** start STORED RECORDS **
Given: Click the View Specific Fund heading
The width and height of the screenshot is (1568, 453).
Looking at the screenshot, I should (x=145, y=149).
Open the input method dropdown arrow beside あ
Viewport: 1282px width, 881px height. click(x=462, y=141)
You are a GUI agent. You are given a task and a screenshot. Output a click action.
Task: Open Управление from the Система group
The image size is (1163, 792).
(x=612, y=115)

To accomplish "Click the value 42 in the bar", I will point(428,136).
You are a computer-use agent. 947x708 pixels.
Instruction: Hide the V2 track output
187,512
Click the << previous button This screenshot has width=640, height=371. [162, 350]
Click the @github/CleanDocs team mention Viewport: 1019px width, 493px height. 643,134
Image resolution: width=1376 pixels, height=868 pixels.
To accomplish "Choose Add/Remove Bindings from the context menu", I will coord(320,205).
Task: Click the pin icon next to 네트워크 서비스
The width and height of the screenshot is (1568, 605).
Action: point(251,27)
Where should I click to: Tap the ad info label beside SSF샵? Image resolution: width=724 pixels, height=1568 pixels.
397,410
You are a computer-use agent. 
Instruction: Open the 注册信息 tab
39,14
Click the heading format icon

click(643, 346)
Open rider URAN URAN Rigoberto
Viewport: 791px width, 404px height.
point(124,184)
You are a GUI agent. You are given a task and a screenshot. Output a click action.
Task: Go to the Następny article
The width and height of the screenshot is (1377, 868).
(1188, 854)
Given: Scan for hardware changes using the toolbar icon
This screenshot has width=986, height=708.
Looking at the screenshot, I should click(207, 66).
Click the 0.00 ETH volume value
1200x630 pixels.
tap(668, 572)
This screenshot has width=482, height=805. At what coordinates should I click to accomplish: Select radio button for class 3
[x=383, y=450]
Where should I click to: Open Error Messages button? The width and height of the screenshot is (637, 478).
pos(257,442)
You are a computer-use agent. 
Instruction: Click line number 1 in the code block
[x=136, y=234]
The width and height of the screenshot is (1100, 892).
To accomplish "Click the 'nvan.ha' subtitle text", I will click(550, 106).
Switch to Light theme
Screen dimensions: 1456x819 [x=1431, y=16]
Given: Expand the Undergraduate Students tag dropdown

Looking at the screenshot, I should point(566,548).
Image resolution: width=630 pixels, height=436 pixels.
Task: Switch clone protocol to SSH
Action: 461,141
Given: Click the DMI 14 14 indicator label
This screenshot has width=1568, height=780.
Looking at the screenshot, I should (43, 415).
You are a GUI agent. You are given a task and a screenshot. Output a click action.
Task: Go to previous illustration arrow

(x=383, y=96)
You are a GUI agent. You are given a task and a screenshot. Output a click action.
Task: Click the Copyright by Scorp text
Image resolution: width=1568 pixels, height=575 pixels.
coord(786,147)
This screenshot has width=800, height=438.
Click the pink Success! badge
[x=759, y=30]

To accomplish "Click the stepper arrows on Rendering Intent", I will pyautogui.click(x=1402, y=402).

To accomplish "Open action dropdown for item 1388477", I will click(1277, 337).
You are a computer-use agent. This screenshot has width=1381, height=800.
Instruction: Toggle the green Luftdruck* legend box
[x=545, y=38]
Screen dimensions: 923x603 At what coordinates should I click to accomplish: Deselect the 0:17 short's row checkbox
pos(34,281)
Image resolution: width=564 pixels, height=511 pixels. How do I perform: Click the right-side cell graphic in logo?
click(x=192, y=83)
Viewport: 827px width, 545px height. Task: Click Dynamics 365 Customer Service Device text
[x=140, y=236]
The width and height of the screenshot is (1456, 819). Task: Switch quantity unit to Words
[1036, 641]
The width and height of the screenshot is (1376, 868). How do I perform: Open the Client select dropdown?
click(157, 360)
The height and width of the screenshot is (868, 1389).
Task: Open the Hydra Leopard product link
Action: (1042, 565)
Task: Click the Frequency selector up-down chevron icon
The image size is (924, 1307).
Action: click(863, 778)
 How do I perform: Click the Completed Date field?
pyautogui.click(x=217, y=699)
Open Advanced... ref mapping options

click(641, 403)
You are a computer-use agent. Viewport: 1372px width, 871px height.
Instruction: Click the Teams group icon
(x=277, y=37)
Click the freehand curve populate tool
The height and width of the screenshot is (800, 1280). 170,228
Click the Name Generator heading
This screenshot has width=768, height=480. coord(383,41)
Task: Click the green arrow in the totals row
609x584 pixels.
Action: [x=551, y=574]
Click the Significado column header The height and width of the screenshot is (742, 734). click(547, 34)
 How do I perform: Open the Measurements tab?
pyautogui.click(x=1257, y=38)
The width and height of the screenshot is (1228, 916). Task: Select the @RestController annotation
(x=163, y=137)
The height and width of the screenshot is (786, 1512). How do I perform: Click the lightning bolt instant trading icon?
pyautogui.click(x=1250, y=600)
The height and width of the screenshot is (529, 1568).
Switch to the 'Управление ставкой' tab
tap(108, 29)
** end STORED RECORDS **
▶ GOAL: Write out all of the rows above again, swapping every occurrence of "Instruction" for "Objective" and leaving everything else unchanged.

▶ RESPONSE BELOW:
Given: Click the View Specific Fund heading
The width and height of the screenshot is (1568, 453).
Looking at the screenshot, I should (x=145, y=149).
Open the input method dropdown arrow beside あ
Viewport: 1282px width, 881px height. click(x=462, y=141)
You are a GUI agent. You are given a task and a screenshot. Output a click action.
Task: Open Управление from the Система group
The image size is (1163, 792).
(x=612, y=115)

To accomplish "Click the value 42 in the bar", I will point(428,136).
You are a computer-use agent. 947x708 pixels.
Objective: Hide the V2 track output
187,512
Click the << previous button This screenshot has width=640, height=371. [162, 350]
Click the @github/CleanDocs team mention Viewport: 1019px width, 493px height. 643,134
Image resolution: width=1376 pixels, height=868 pixels.
To accomplish "Choose Add/Remove Bindings from the context menu", I will coord(320,205).
Task: Click the pin icon next to 네트워크 서비스
The width and height of the screenshot is (1568, 605).
Action: point(251,27)
Where should I click to: Tap the ad info label beside SSF샵? Image resolution: width=724 pixels, height=1568 pixels.
397,410
You are a computer-use agent. 
Objective: Open the 注册信息 tab
39,14
Click the heading format icon

click(643, 346)
Open rider URAN URAN Rigoberto
Viewport: 791px width, 404px height.
point(124,184)
You are a GUI agent. You are given a task and a screenshot. Output a click action.
Task: Go to the Następny article
The width and height of the screenshot is (1377, 868).
(1188, 854)
Given: Scan for hardware changes using the toolbar icon
This screenshot has width=986, height=708.
Looking at the screenshot, I should click(207, 66).
Click the 0.00 ETH volume value
1200x630 pixels.
tap(668, 572)
This screenshot has width=482, height=805. At what coordinates should I click to accomplish: Select radio button for class 3
[x=383, y=450]
Where should I click to: Open Error Messages button? The width and height of the screenshot is (637, 478).
pos(257,442)
You are a computer-use agent. 
Objective: Click line number 1 in the code block
[x=136, y=234]
The width and height of the screenshot is (1100, 892).
To accomplish "Click the 'nvan.ha' subtitle text", I will click(550, 106).
Switch to Light theme
Screen dimensions: 1456x819 [x=1431, y=16]
Given: Expand the Undergraduate Students tag dropdown

Looking at the screenshot, I should point(566,548).
Image resolution: width=630 pixels, height=436 pixels.
Task: Switch clone protocol to SSH
Action: 461,141
Given: Click the DMI 14 14 indicator label
This screenshot has width=1568, height=780.
Looking at the screenshot, I should (43, 415).
You are a GUI agent. You are given a task and a screenshot. Output a click action.
Task: Go to previous illustration arrow

(x=383, y=96)
You are a GUI agent. You are given a task and a screenshot. Output a click action.
Task: Click the Copyright by Scorp text
Image resolution: width=1568 pixels, height=575 pixels.
coord(786,147)
This screenshot has width=800, height=438.
Click the pink Success! badge
[x=759, y=30]

To accomplish "Click the stepper arrows on Rendering Intent", I will pyautogui.click(x=1402, y=402).

To accomplish "Open action dropdown for item 1388477", I will click(1277, 337).
You are a computer-use agent. This screenshot has width=1381, height=800.
Objective: Toggle the green Luftdruck* legend box
[x=545, y=38]
Screen dimensions: 923x603 At what coordinates should I click to accomplish: Deselect the 0:17 short's row checkbox
pos(34,281)
Image resolution: width=564 pixels, height=511 pixels. How do I perform: Click the right-side cell graphic in logo?
click(x=192, y=83)
Viewport: 827px width, 545px height. Task: Click Dynamics 365 Customer Service Device text
[x=140, y=236]
The width and height of the screenshot is (1456, 819). Task: Switch quantity unit to Words
[1036, 641]
The width and height of the screenshot is (1376, 868). How do I perform: Open the Client select dropdown?
click(157, 360)
The height and width of the screenshot is (868, 1389).
Task: Open the Hydra Leopard product link
Action: (1042, 565)
Task: Click the Frequency selector up-down chevron icon
The image size is (924, 1307).
Action: click(863, 778)
 How do I perform: Click the Completed Date field?
pyautogui.click(x=217, y=699)
Open Advanced... ref mapping options

click(641, 403)
You are a computer-use agent. Viewport: 1372px width, 871px height.
Objective: Click the Teams group icon
(x=277, y=37)
Click the freehand curve populate tool
The height and width of the screenshot is (800, 1280). 170,228
Click the Name Generator heading
This screenshot has width=768, height=480. coord(383,41)
Task: Click the green arrow in the totals row
609x584 pixels.
Action: [x=551, y=574]
Click the Significado column header The height and width of the screenshot is (742, 734). click(547, 34)
 How do I perform: Open the Measurements tab?
pyautogui.click(x=1257, y=38)
The width and height of the screenshot is (1228, 916). Task: Select the @RestController annotation
(x=163, y=137)
The height and width of the screenshot is (786, 1512). How do I perform: Click the lightning bolt instant trading icon?
pyautogui.click(x=1250, y=600)
The height and width of the screenshot is (529, 1568).
Switch to the 'Управление ставкой' tab
tap(108, 29)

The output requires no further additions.